> **INSTRUCTIONS TO FOLLOW**:
Rewrite all of the data below, replacing "Where should I click to" with "Where do I click to" and leaving everything else unchanged.

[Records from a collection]
------------------------------
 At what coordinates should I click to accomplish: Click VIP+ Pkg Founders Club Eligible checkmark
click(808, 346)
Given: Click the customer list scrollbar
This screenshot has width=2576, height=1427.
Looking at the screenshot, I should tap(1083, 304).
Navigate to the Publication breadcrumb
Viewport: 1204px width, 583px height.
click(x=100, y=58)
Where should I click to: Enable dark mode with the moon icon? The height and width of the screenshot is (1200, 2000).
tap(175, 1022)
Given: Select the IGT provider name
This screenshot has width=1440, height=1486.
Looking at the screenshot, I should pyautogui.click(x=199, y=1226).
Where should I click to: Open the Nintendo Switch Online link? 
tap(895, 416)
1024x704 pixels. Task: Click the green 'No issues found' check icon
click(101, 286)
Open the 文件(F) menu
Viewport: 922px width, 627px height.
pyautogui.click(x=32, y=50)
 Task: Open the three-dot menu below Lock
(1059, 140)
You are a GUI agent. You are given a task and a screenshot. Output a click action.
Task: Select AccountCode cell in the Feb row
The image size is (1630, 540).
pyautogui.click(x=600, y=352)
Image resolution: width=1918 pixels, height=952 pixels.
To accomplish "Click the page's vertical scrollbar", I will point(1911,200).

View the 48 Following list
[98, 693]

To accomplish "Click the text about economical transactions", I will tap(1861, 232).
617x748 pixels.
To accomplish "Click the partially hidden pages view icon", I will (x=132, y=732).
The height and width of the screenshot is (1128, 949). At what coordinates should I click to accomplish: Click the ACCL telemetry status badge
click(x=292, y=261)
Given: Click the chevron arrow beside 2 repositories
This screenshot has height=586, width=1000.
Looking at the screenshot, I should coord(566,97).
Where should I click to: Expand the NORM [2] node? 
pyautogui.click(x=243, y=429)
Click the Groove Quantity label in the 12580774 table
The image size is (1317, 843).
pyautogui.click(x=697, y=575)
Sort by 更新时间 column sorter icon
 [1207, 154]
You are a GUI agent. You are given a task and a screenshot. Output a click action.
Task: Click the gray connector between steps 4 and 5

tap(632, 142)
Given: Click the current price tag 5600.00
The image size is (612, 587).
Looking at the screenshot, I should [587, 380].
------------------------------
> **SOLUTION TO THE PROBLEM**:
 At what coordinates should I click to accomplish: Click VIP+ Pkg Founders Club Eligible checkmark
click(808, 346)
Given: Click the customer list scrollbar
This screenshot has width=2576, height=1427.
Looking at the screenshot, I should tap(1083, 304).
Navigate to the Publication breadcrumb
Viewport: 1204px width, 583px height.
click(x=100, y=58)
Where do I click to: Enable dark mode with the moon icon? The height and width of the screenshot is (1200, 2000).
tap(175, 1022)
Given: Select the IGT provider name
This screenshot has width=1440, height=1486.
Looking at the screenshot, I should pyautogui.click(x=199, y=1226).
Where do I click to: Open the Nintendo Switch Online link? 
tap(895, 416)
1024x704 pixels. Task: Click the green 'No issues found' check icon
click(101, 286)
Open the 文件(F) menu
Viewport: 922px width, 627px height.
pyautogui.click(x=32, y=50)
 Task: Open the three-dot menu below Lock
(1059, 140)
You are a GUI agent. You are given a task and a screenshot. Output a click action.
Task: Select AccountCode cell in the Feb row
The image size is (1630, 540).
pyautogui.click(x=600, y=352)
Image resolution: width=1918 pixels, height=952 pixels.
To accomplish "Click the page's vertical scrollbar", I will point(1911,200).

View the 48 Following list
[98, 693]

To accomplish "Click the text about economical transactions", I will tap(1861, 232).
617x748 pixels.
To accomplish "Click the partially hidden pages view icon", I will (x=132, y=732).
The height and width of the screenshot is (1128, 949). At what coordinates should I click to accomplish: Click the ACCL telemetry status badge
click(x=292, y=261)
Given: Click the chevron arrow beside 2 repositories
This screenshot has height=586, width=1000.
Looking at the screenshot, I should coord(566,97).
Where do I click to: Expand the NORM [2] node? 
pyautogui.click(x=243, y=429)
Click the Groove Quantity label in the 12580774 table
The image size is (1317, 843).
pyautogui.click(x=697, y=575)
Sort by 更新时间 column sorter icon
 [1207, 154]
You are a GUI agent. You are given a task and a screenshot. Output a click action.
Task: Click the gray connector between steps 4 and 5

tap(632, 142)
Given: Click the current price tag 5600.00
The image size is (612, 587).
Looking at the screenshot, I should [587, 380].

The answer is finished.